As Nuttgens eloquently expressed, architecture is a “vital…expression of the experience of mankind.” It is more than just buildings used for storage, housing, religious purposes, simple functionality; it is a great manifestation of the commonality of man, the great connecting factor of humankind. However, it can be argued that the ancient and classic forms or architecture are in essence more “profound…lasting… [and] inexhaustible” than those of their modern counterparts, because of some key differences in the ways ancient and modern architecture are practiced.

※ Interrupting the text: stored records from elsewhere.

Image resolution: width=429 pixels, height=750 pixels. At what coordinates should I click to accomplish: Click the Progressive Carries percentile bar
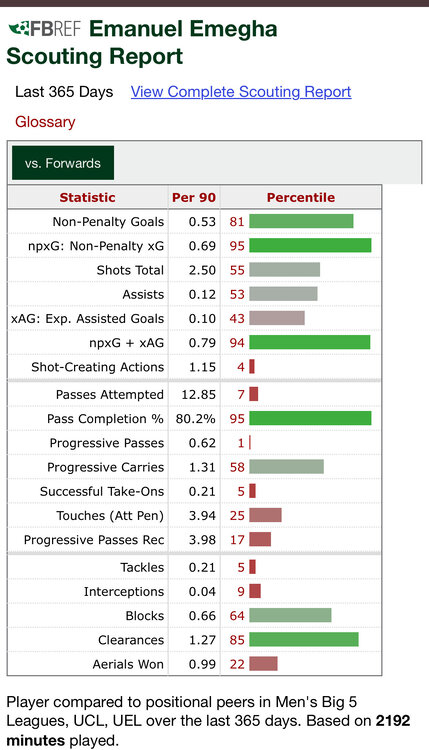point(286,467)
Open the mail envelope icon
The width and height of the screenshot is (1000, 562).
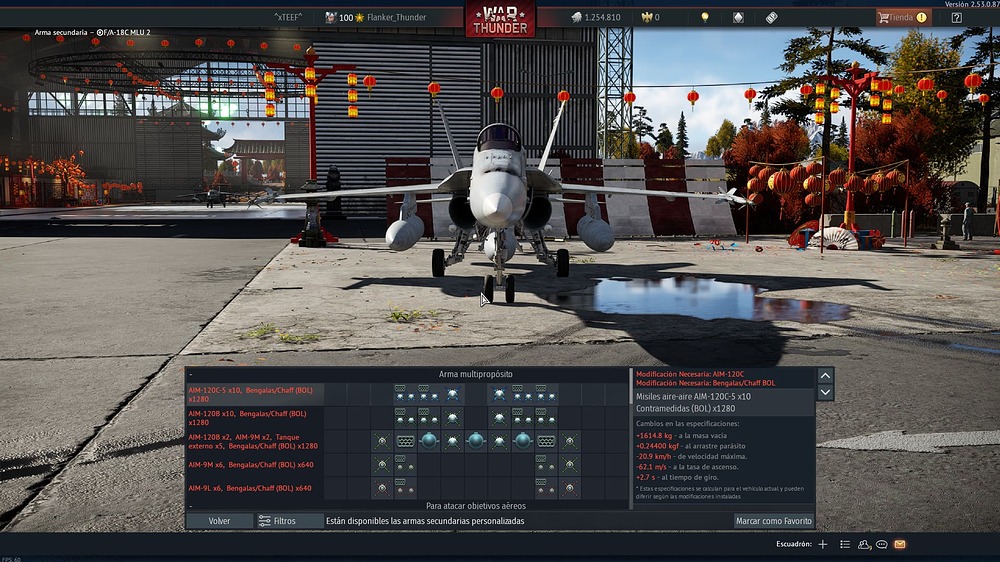900,544
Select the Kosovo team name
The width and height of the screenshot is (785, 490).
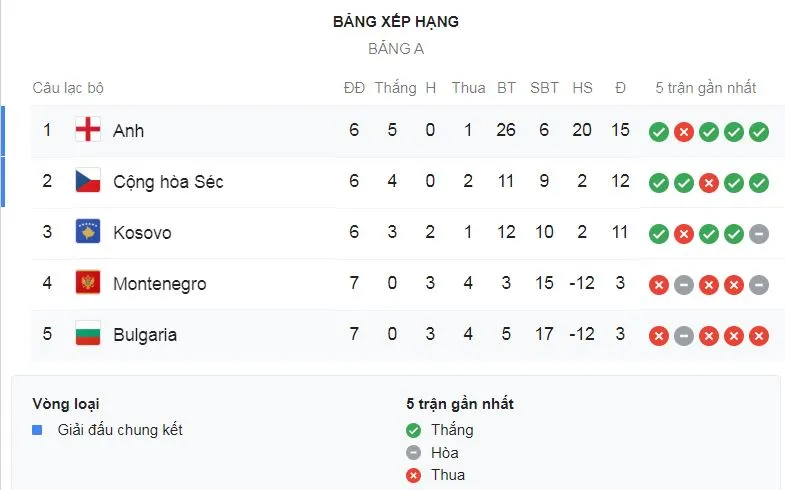(x=142, y=232)
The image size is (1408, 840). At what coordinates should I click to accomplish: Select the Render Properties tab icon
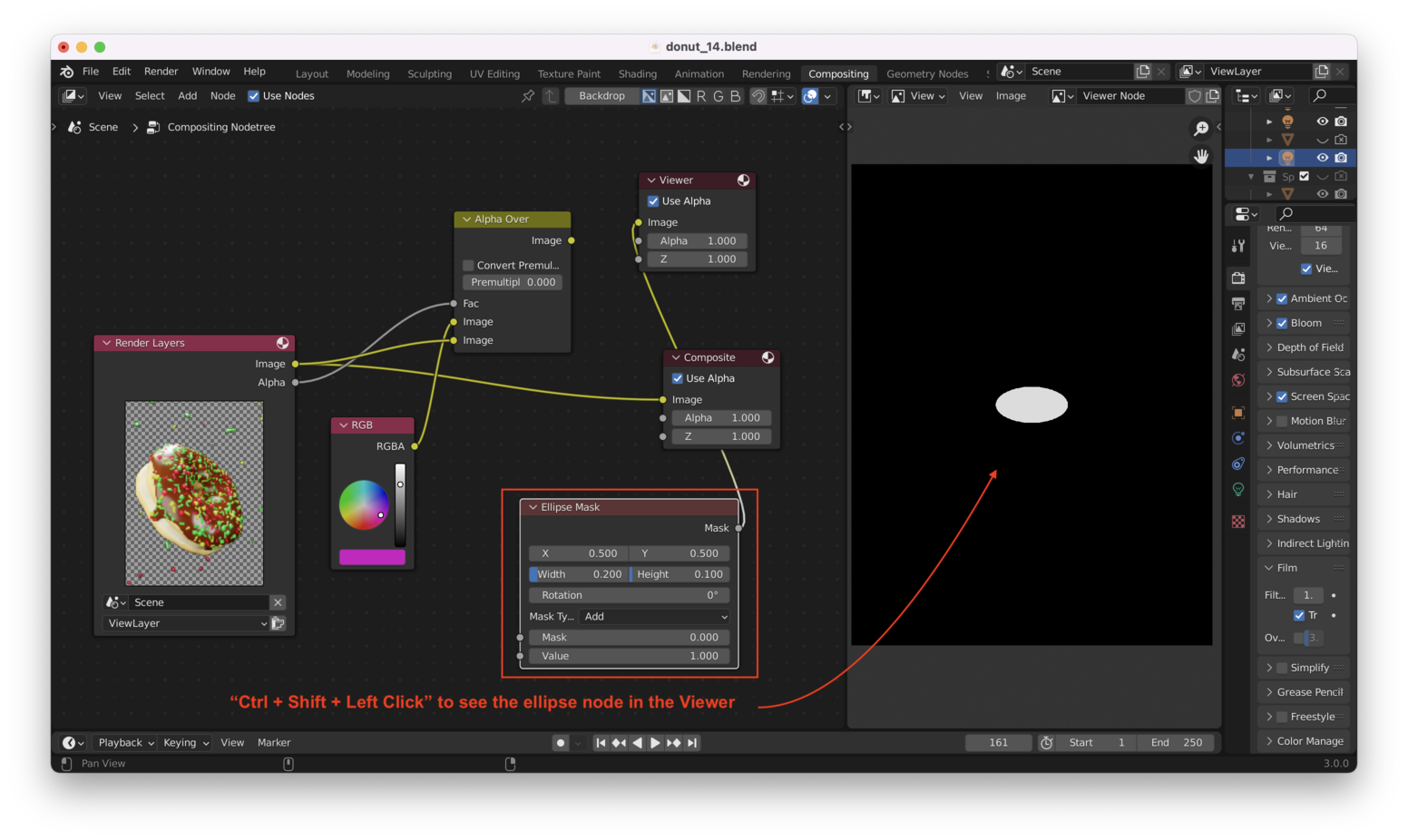pyautogui.click(x=1238, y=278)
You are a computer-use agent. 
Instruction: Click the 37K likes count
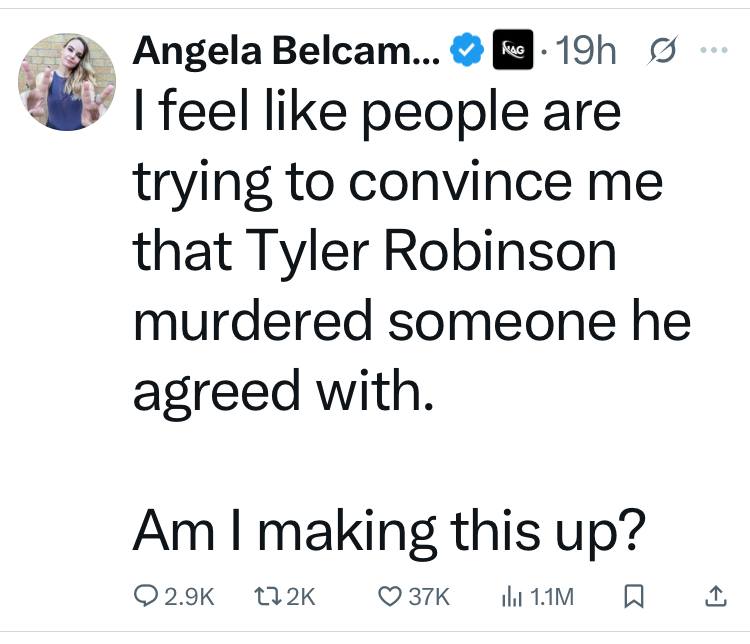(430, 597)
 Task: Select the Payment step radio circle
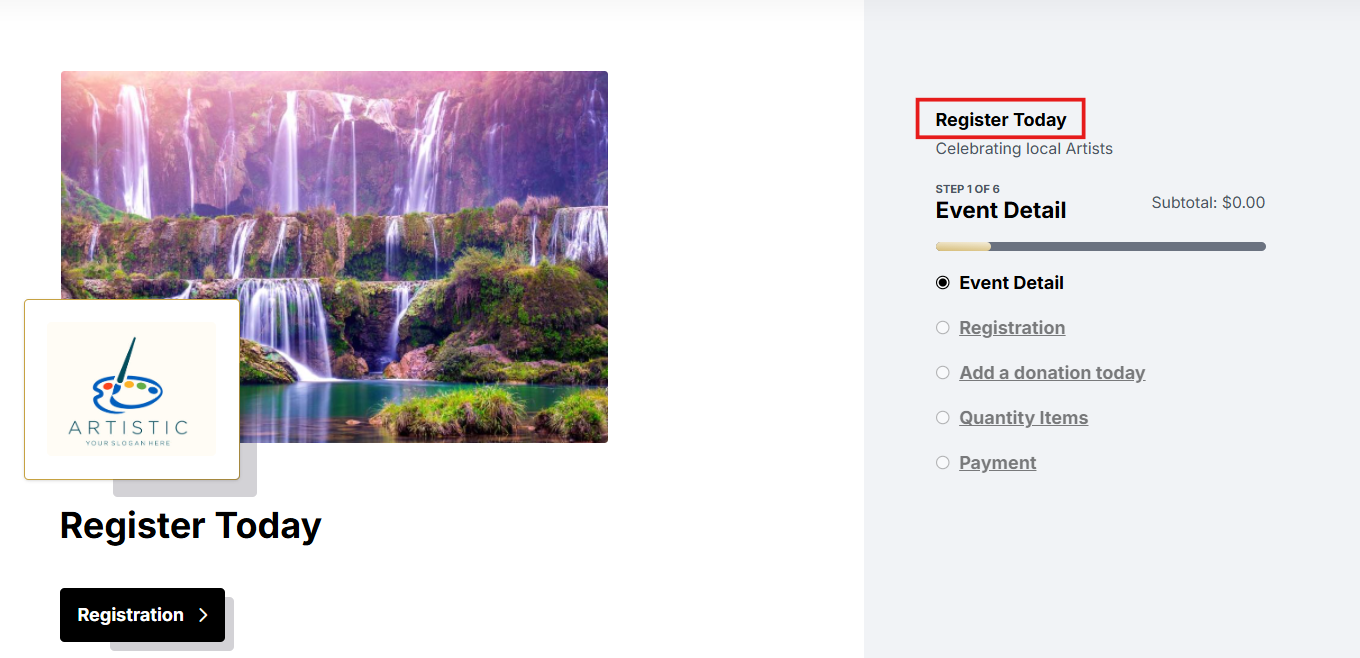[942, 463]
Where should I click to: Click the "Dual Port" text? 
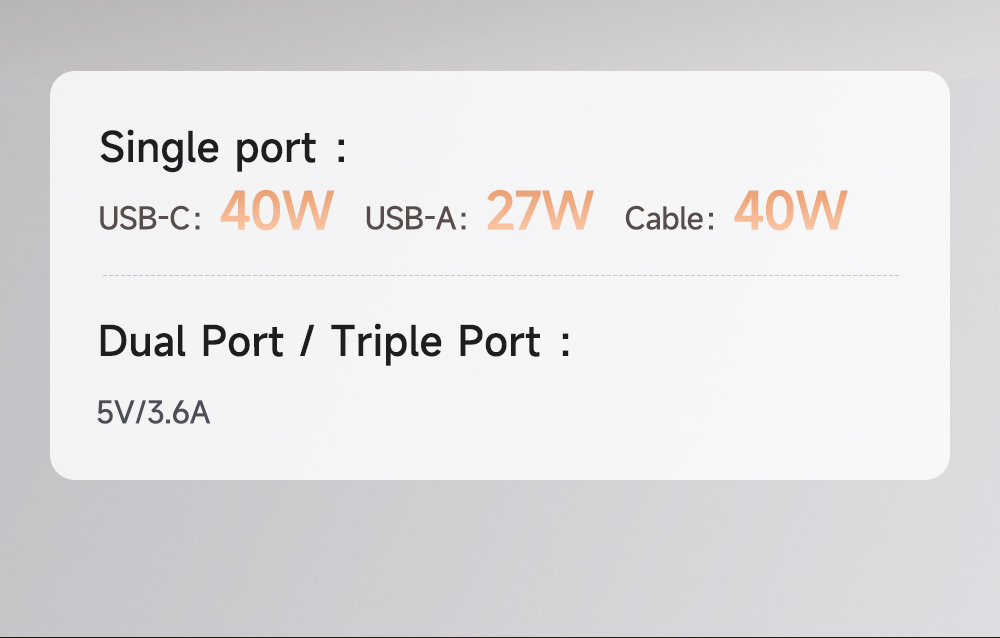coord(190,342)
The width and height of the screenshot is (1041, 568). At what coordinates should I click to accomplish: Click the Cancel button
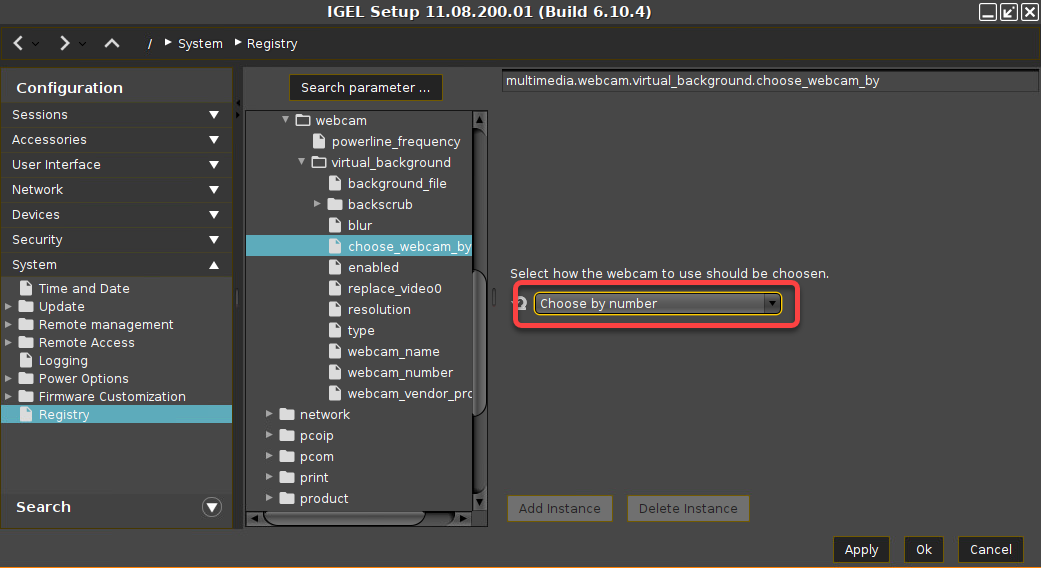(x=990, y=549)
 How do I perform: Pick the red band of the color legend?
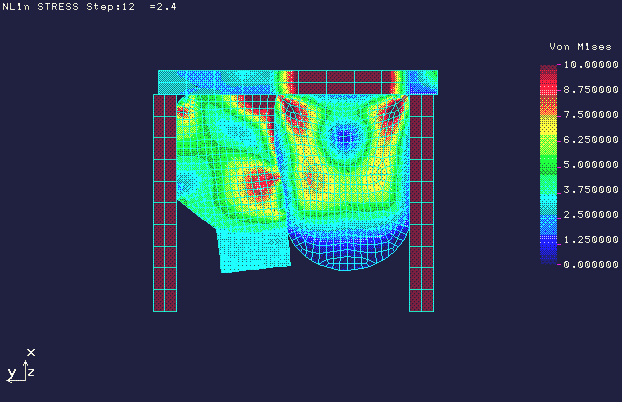point(548,76)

Ancient architecture: the beginning of a great art form; the source of simple techniques; the harbinger for all architectural works; a beautiful, incredible, and almost unimaginable era of artful richness in architecture; beginning with the very first construction of man to (what is argued to be) the early twentieth century, when modernism emerged and certain principles of architecture were lost (Rowe). This epoch of architecture is associated to such civilizations as the ancient Egyptians, Greeks, Romans, Mayans, Incas, Aztecs, Christian/Byzantine, Middle-East cultures (Palestinian, Israeli, Islamic, Buddhist, etc.), Asians, and European, just to name a few. Arguably, the most successful or recognizable would be the works of the Greeks and Romans. Creating classic styles with the Doric, Ionic, and Corinthian orders, the Greeks and Romans set many precursors to more ancient and modern approaches. To define these orders: Doric is the “first and simplest of the classical orders,” has no base (Greek; Roman’s used bases in their Doric styles), is relatively inornate, with a short shaft that meets in an arris. Ionic is the second classical order with a decorously fashioned base, “tall, slender shafts separated by flutes and fillets,” usually with a volute, or spiraled capital (the pinnacle of a column). Corinthian, being the last of the three orders, has a higher base than the first two orders, a “slender fluted shaft with fillets” similar to the Ionic order, and a highly ornate capital (Nuttgens 312-13). Using these orders, the...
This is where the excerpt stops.